Kalia Nature, c’est avant tout la recherche des matières premières innovantes comme les huiles, beurres, plantes, fleurs… D’ailleurs, le nom de la marque vient de la fleur emblématique de la Martinique « Kalia ». Lorsqu’on souhaite traiter sainement son cheveu, quoi de mieux que ce que la nature nous a mis entre les mains et que nos anciens connaissaient parfaitement et qui tend à se perdre. Des ingrédients comme l’hibiscus, le murumuru, le yangu ou le kokum sont très peu utilisés car on a mis en avant la chimie, or celle-ci va atteindre ses limites notamment à cause du “consom’acteur” qui est acteur de sa consommation.

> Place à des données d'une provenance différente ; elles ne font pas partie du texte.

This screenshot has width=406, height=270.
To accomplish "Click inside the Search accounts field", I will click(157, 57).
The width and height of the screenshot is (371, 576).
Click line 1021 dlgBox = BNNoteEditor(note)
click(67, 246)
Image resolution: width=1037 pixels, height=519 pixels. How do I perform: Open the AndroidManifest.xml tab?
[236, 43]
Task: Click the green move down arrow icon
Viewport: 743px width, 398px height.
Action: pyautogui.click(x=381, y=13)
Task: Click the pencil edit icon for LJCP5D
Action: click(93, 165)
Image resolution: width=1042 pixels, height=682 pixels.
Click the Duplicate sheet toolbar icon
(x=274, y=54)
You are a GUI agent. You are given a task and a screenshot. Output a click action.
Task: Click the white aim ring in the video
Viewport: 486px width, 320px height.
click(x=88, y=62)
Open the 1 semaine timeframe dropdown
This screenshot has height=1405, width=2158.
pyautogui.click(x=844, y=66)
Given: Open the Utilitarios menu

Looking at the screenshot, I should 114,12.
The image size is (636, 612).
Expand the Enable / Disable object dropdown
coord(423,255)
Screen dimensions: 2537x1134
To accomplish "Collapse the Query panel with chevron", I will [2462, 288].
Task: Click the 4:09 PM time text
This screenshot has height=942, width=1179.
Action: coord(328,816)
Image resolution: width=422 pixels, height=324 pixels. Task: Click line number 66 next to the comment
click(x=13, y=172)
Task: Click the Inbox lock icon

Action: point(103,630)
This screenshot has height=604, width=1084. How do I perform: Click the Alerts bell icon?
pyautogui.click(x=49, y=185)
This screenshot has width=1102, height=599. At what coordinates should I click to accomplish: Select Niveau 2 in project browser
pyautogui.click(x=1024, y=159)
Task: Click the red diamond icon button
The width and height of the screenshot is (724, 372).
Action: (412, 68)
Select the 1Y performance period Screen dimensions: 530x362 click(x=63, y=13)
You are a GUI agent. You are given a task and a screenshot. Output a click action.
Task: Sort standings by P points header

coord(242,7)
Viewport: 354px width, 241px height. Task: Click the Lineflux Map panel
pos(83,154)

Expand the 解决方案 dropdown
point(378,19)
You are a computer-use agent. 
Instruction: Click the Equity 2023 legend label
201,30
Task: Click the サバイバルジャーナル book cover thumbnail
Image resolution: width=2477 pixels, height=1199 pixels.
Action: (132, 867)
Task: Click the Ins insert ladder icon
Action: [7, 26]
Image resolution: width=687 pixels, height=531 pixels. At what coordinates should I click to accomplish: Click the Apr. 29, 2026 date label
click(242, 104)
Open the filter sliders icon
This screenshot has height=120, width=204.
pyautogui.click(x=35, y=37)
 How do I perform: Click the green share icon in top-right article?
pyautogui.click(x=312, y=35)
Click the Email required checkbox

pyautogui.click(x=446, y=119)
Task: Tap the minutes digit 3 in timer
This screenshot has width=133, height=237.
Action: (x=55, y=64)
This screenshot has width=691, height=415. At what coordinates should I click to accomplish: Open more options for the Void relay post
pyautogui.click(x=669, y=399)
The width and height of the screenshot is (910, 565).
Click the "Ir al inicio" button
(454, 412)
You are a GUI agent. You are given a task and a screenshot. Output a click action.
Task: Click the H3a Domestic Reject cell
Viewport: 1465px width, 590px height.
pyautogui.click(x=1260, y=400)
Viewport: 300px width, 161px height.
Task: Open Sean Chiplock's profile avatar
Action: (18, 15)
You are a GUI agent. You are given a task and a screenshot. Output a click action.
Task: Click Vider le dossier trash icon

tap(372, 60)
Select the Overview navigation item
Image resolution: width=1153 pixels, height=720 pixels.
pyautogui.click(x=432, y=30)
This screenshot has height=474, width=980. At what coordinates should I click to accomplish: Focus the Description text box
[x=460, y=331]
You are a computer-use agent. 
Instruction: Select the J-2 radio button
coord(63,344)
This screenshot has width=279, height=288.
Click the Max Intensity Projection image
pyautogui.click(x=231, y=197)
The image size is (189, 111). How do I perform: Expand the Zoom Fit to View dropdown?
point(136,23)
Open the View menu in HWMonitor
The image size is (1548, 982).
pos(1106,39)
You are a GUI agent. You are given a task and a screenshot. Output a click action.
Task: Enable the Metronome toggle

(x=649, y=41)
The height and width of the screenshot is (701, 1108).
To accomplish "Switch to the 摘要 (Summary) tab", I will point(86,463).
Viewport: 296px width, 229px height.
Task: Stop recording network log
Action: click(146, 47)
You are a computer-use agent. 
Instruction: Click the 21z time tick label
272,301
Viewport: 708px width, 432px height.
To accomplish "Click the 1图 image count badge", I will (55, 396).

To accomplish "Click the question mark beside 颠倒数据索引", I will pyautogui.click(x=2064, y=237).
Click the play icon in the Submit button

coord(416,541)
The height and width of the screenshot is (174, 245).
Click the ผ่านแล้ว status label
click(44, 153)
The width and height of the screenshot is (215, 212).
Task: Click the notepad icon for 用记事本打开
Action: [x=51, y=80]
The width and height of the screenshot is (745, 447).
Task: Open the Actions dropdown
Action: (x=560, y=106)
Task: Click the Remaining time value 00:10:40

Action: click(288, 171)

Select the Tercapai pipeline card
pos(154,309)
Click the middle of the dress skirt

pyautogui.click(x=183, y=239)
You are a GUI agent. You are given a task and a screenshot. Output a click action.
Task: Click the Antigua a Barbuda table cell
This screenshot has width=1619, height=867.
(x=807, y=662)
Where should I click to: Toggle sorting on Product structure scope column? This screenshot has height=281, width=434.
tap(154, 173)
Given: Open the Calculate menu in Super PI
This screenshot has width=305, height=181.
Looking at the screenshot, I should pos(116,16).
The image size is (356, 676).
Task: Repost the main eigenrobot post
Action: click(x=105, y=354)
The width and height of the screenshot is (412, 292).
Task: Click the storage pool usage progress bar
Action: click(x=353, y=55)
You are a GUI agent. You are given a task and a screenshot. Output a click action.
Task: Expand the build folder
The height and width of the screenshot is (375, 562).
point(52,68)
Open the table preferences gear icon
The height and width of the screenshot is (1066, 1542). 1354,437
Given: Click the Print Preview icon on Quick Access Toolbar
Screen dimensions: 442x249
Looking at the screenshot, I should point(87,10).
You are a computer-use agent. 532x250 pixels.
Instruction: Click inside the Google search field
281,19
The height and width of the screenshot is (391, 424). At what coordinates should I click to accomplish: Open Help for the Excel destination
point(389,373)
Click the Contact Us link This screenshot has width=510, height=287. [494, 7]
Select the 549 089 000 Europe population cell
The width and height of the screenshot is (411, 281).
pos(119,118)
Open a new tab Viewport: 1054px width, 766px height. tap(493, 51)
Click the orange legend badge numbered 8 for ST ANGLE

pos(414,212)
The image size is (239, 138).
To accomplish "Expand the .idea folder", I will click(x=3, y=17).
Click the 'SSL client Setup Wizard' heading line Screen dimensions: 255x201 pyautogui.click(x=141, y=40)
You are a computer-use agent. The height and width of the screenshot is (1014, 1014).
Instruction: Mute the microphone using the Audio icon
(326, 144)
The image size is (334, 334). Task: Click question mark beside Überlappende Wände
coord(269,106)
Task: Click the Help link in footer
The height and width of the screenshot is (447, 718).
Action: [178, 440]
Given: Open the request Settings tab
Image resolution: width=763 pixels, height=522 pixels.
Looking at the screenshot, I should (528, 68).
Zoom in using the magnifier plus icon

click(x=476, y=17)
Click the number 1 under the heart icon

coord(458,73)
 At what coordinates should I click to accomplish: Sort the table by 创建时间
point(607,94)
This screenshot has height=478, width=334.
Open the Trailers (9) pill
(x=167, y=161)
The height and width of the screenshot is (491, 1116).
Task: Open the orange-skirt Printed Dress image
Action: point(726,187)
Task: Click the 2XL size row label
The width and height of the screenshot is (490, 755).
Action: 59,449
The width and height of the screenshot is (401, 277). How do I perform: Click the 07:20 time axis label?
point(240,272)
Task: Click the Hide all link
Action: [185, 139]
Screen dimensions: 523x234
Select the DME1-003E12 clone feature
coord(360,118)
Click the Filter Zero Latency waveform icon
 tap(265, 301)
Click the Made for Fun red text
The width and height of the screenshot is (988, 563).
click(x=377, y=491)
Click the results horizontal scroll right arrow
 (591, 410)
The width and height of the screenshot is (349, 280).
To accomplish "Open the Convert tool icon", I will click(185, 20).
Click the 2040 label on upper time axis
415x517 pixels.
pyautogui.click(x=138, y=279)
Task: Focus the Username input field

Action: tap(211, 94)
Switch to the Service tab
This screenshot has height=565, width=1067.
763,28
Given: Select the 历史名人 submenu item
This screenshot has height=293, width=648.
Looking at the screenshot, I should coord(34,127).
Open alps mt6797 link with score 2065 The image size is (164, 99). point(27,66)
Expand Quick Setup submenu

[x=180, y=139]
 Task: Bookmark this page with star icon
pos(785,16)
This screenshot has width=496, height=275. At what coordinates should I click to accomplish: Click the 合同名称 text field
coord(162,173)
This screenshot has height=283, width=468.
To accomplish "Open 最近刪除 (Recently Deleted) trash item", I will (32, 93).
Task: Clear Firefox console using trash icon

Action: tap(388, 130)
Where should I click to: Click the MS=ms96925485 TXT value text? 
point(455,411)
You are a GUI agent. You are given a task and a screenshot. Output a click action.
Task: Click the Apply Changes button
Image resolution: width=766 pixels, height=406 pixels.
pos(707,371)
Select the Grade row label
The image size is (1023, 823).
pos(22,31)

Il y a eu la série sur C.J. Walker qui a cartonné, vous êtes-vous reconnue en elle ou dans son parcours ?
Je connaissais l’histoire de C.J. Walker avant même que la série ne sorte et, à vrai dire, j’ai été un peu déçue car l’histoire a été beaucoup scénarisée. Toutefois, cela reste très inspirant car c’est la première femme afro à devenir riche aux Etats-Unis. Cela prouve vraiment que lorsqu’on a la volonté on peut y arriver. Elle, moi et sûrement bien d’autres avons traversé les mêmes soucis de
financement. Mais elle a continué car elle croyait en son projet. Je dis toujours à mes enfants qu’il ne faut pas avoir peur de l’échec car il permet d’avancer.

Que représentent les Caraïbes pour vous ?
C’est là où je suis née. Culturellement, on a récupéré tellement de choses ! Que ce soit de l’Afrique, de l’Inde ou encore de l’Amérique… Cela fait de nous un peuple métissé mais avec tellement d’histoire que si nous prenions conscience de tout cet héritage nous serions plus forts, malheureusement nous sommes toujours emprisonnés dans une doctrine imposée. Je pense que lorsqu’on mettra en avant des entrepreneurs de la Caraïbe ou de l’Afrique, on va pouvoir avancer. On a ce manque culturel de notre histoire qui nous bride alors que nos terres sont magnifiquement riches, comme nulle part ailleurs et pourtant si peu exploitées. Je répète toujours à mon équipe : « Seul on va vite, mais ensemble on va plus loin » et c’est ce qui fera la force de notre communauté. Le consommateur afro doit comprendre qu’on a plus de force ensemble, plutôt qu’en s’éparpillant.

Kalia Nature a été prisée à la NHA 2019. Comment décririez-vous votre gamme ?
Nous avons reçu le prix du meilleur leave-in avec Kalia, c’est pour nous une consécration puisque c’est un prix du consommateur. La crème hibiscus, c’est le produit-phare de la marque car elle fédère la communauté afro. La gamme est complète, on retrouve par exemple des shampoings solides car Kalia Nature tend vers la protection de la planète et limite son utilisation de plastique. De plus, nous avons de très bonnes notes dans les applications comme Yuka. Je tenais à mettre en avant la qualité de nos produits artisanaux pour tous et à prix accessibles. Pour 2020, nous avons finalisé très gros projet : Le Lab’ Kalia Nature qui regroupera le laboratoire, le showroom et les bureaux de la marque, à Bondy.

Si je vous dis « Roots », vous me répondez ?
Roots, c’est la nature, nos racines. C’est ce en quoi nous sommes ancrés, c’est ce qui fait que nous sommes profondément Noirs.
Cela représente la maison mère d’où l’on vient : l’Afrique.